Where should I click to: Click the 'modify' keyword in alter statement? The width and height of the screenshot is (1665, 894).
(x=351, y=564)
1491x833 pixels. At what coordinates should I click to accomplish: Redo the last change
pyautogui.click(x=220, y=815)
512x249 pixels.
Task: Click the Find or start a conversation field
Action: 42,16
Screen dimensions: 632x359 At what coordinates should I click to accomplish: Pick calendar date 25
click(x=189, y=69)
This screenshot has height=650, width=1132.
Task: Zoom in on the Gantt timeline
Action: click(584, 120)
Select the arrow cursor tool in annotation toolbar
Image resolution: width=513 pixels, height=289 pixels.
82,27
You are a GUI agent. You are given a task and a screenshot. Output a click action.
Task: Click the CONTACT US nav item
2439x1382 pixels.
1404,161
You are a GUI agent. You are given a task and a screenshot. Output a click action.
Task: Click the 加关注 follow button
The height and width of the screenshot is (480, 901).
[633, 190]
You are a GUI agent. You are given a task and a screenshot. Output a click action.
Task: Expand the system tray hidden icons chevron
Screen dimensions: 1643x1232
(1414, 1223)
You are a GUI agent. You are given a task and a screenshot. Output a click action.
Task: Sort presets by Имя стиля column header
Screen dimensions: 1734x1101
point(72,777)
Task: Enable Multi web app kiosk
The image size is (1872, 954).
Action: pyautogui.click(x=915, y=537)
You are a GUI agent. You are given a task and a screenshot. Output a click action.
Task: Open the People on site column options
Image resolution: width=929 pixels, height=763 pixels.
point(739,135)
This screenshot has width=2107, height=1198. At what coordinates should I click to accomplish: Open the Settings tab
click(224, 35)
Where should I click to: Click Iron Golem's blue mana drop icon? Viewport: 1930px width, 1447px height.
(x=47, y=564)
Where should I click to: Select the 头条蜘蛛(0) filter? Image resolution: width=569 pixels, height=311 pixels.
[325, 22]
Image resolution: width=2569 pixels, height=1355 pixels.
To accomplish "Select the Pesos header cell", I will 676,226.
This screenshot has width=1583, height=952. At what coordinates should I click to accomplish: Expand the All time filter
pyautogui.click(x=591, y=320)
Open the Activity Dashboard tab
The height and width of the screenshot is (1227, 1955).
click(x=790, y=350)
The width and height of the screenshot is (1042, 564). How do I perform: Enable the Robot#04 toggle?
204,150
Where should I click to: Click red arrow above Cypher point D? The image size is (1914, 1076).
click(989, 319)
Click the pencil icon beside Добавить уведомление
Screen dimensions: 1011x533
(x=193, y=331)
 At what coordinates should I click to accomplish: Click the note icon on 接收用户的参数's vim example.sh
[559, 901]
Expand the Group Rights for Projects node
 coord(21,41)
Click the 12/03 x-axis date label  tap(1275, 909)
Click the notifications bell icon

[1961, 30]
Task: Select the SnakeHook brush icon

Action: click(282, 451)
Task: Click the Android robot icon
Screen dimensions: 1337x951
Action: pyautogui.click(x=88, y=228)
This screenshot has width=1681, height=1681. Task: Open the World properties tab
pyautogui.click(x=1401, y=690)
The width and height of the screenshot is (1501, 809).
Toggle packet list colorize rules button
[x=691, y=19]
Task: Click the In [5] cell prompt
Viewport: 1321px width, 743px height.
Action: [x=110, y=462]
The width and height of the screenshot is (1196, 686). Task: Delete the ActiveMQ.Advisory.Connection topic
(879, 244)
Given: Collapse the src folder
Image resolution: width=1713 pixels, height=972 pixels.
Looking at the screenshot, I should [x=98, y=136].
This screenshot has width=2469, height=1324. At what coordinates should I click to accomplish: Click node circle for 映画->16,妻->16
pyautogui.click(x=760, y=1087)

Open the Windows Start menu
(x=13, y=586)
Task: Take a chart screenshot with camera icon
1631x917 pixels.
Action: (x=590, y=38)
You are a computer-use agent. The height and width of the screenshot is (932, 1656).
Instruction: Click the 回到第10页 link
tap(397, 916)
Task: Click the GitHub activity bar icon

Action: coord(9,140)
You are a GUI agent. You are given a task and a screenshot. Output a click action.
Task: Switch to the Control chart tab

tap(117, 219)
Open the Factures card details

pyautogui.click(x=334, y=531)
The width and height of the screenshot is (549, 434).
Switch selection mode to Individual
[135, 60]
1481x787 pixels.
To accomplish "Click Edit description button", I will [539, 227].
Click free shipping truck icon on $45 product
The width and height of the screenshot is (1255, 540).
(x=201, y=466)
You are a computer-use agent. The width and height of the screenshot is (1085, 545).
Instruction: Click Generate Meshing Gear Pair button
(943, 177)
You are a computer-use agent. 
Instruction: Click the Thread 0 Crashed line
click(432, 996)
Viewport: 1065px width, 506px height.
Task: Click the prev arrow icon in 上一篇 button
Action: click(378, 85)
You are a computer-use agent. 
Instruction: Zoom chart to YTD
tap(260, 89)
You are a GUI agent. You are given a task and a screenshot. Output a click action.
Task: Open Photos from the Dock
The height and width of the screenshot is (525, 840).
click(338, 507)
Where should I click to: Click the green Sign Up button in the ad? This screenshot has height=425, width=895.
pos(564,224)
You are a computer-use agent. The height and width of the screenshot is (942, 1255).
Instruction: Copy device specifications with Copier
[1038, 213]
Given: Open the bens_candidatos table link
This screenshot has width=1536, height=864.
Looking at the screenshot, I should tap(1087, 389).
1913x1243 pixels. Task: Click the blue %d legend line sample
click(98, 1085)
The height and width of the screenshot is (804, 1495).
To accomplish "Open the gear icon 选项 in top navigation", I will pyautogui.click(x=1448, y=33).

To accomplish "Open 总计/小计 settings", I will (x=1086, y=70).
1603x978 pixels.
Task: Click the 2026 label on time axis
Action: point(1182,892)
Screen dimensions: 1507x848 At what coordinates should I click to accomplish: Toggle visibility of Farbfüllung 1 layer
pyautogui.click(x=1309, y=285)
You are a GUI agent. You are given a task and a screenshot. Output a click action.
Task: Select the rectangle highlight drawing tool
--- --- ---
## Directions:
Only the count belongs in your answer, so please work out how many lines of the data contain "header".

## Response for this exercise:
2